Carly Fiorina on Technology
FIORINA: Of course I'm worried. We cannot allow refugees to enter this country unless we can adequately vet them and we know we can't. Therefore we should stop allowing refugees into this country. We must enforce a pro-American immigration system that serves our interests, not the rest of the world. I understand what it takes to translate goals into results and that is what I will do as president of the United States. Of course, we should be worried, for heavens sakes. This administration has now told us they don't know who has overstayed a visa. This administration has told us they don't even bother to check Facebook or Twitter to find out who's pledging allegiance to jihadis. We can do better than this, citizens. We need to take our country back.

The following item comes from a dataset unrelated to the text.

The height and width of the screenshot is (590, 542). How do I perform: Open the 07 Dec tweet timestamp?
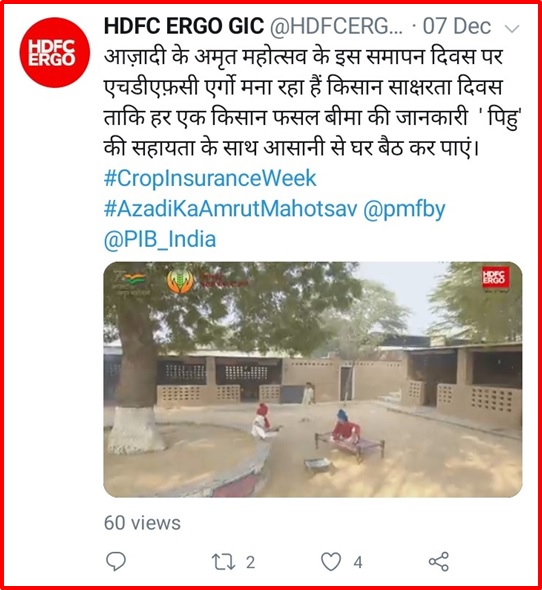(x=457, y=27)
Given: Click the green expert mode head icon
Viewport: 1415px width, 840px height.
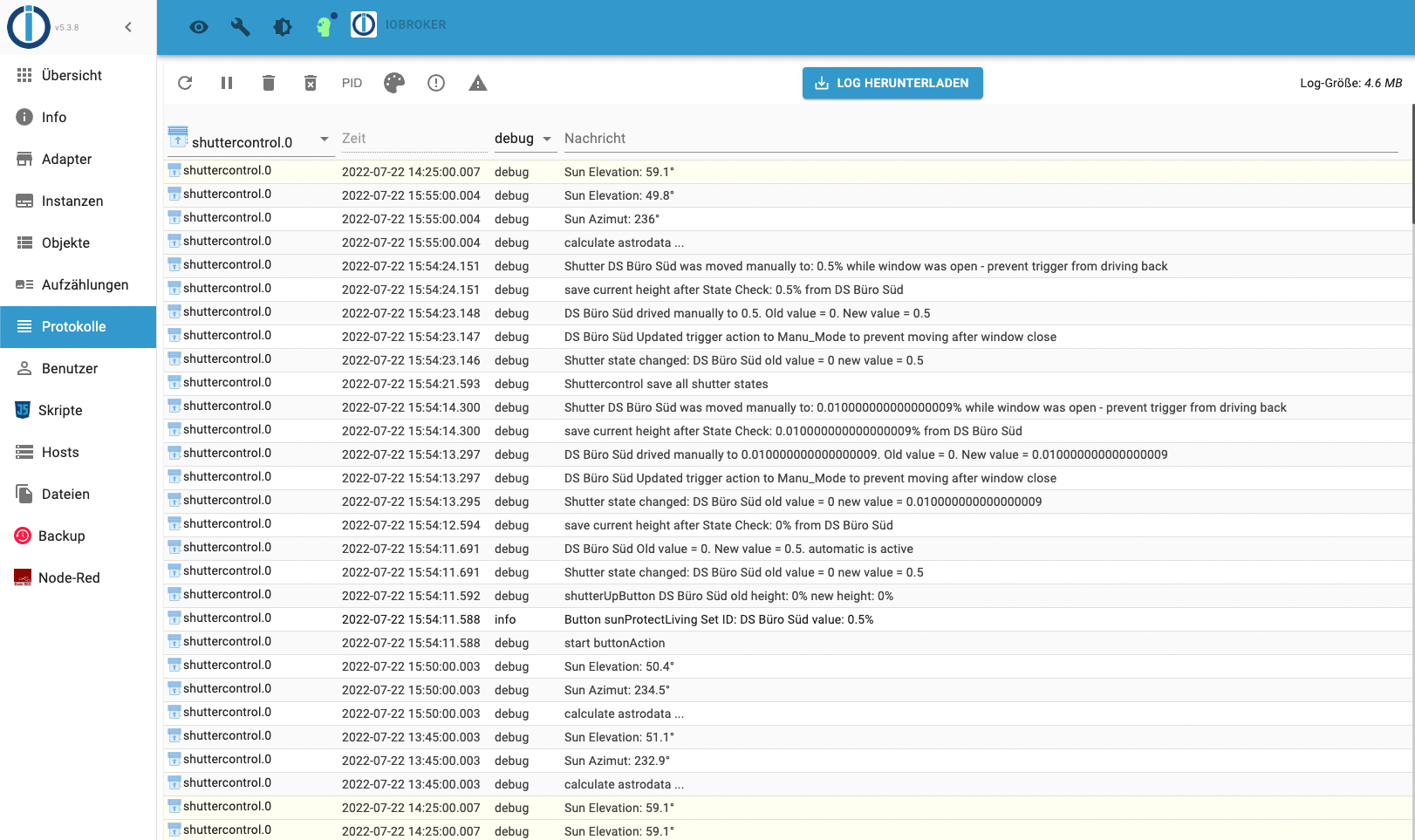Looking at the screenshot, I should pos(325,26).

FIORINA: Let's examine what happened, why did we miss the Tsarnaev brothers, why did we miss the San Bernardino couple? It was because, as someone who comes from the technology world, we were using the wrong algorithms. This is a place where the private sector could be helpful because the government is woefully behind the technology curve, and bureaucratic processes are woefully inadequate as well. DHS vets people by going into databases of known or suspected terrorists. And yet, we know that ISIS is recruiting who are not in those databases. So of course, we're going to miss them.
Q: Should these Silicon Valley companies be forced to cooperate with the FBI?
FIORINA: They do not need to be forced. They need to be asked to bring the best and brightest, the most recent technology to the table. I was asked as a CEO. I complied happily. And they will as well. But they have not been asked.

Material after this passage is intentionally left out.